After spending much of the past quarter of a century incarcerated in three separate countries, Manuel Noriega, the former military strongman of Panama, has succumbed to ill health at 83 years old. Noriega is not particularly unique among military dictators, Central American or otherwise, with his laundry list of crimes including rigged elections, human rights abuses, and most infamously cocaine trafficking which would eventually lead to his downfall at the hands of the United States military forces in 1989. Although the straw that broke the camel’s back was that his forces killed an unarmed U.S. troop.
It is with a huge helping of irony that one can note that Ronald Reagan was so obsessed with defeating the Sandinista regime in nearby Nicaragua that he overlooked the cocaine wheeling and dealing by Mr. Noriega, while also insisting on a “War on Drugs” in the U.S. Noriega rose to power in 1981 after General Omar Torrijos Herrera (most famous for getting the United States to cede the Panama Canal back to Panama) died. Before the aforementioned United States invasion, Noriega had proven himself something of a political survivor, outlasting a coup in 1988, prior to the invasion which landed him in the U.S. Prison system.

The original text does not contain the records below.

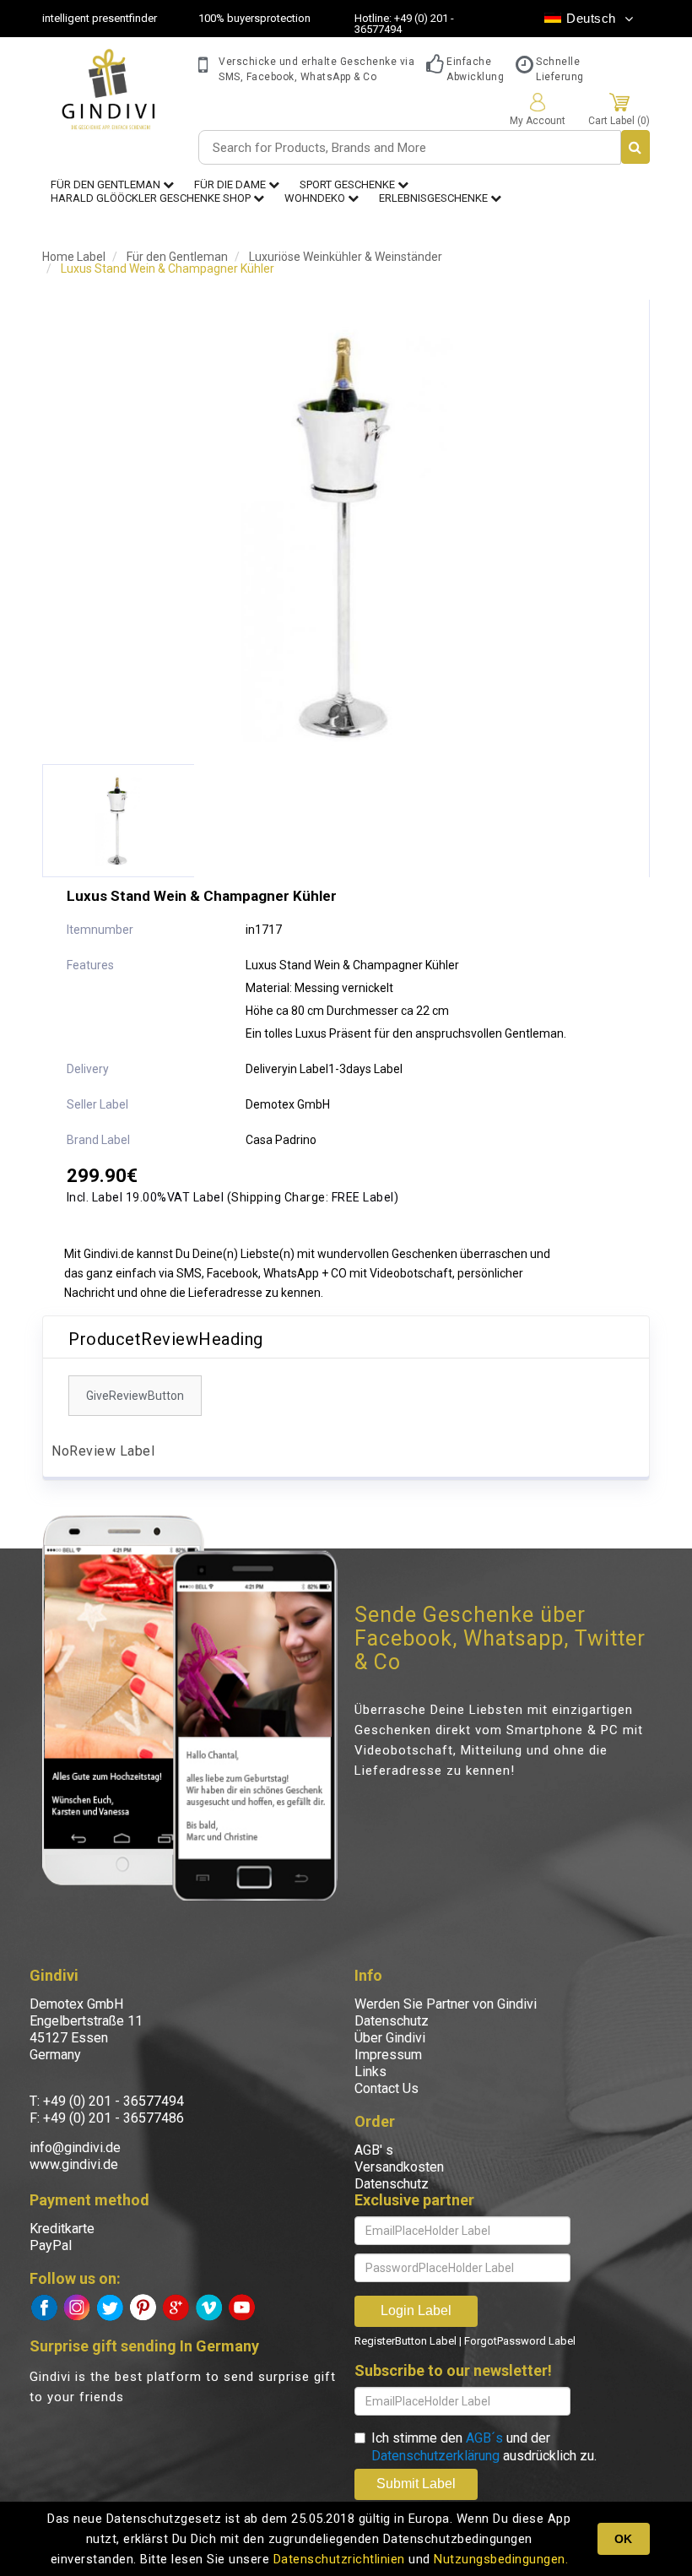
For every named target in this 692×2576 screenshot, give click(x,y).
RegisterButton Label (405, 2341)
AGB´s (484, 2438)
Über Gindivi (389, 2038)
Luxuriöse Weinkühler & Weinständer (345, 256)
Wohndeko (316, 198)
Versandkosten (399, 2167)
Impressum (388, 2055)
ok (623, 2539)
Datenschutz (391, 2021)
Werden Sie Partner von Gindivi (445, 2004)
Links (370, 2072)
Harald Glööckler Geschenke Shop (152, 198)
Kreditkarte (62, 2229)
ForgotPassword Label (520, 2341)
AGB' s (373, 2150)
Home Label (73, 256)
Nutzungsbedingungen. (501, 2559)
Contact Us (386, 2088)
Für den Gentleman (177, 256)
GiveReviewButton (135, 1395)
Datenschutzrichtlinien (339, 2559)
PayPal (51, 2245)
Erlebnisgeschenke (434, 198)
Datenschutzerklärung (435, 2456)
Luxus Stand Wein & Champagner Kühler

Aside from his jail sentence in the United States for narcotics trafficking and money laundering, he also faced charges in France for money laundering and finally, in Panama he was arrested for the more serious offenses of murder, and corruption in addition to the above charges. Prior to his demise, he had been under house arrest while undergoing medical treatment for a variety of illnesses including a tumor in his brain. This almost pitiable existence was in sharp contrast to his hard-partying, ultra-nationalist reign as head honcho in Panama. With his demise, hopefully, both the United States and Panama will continue to use him as an example of the dangers of having an unfit leader, who also dabbles in the underworld.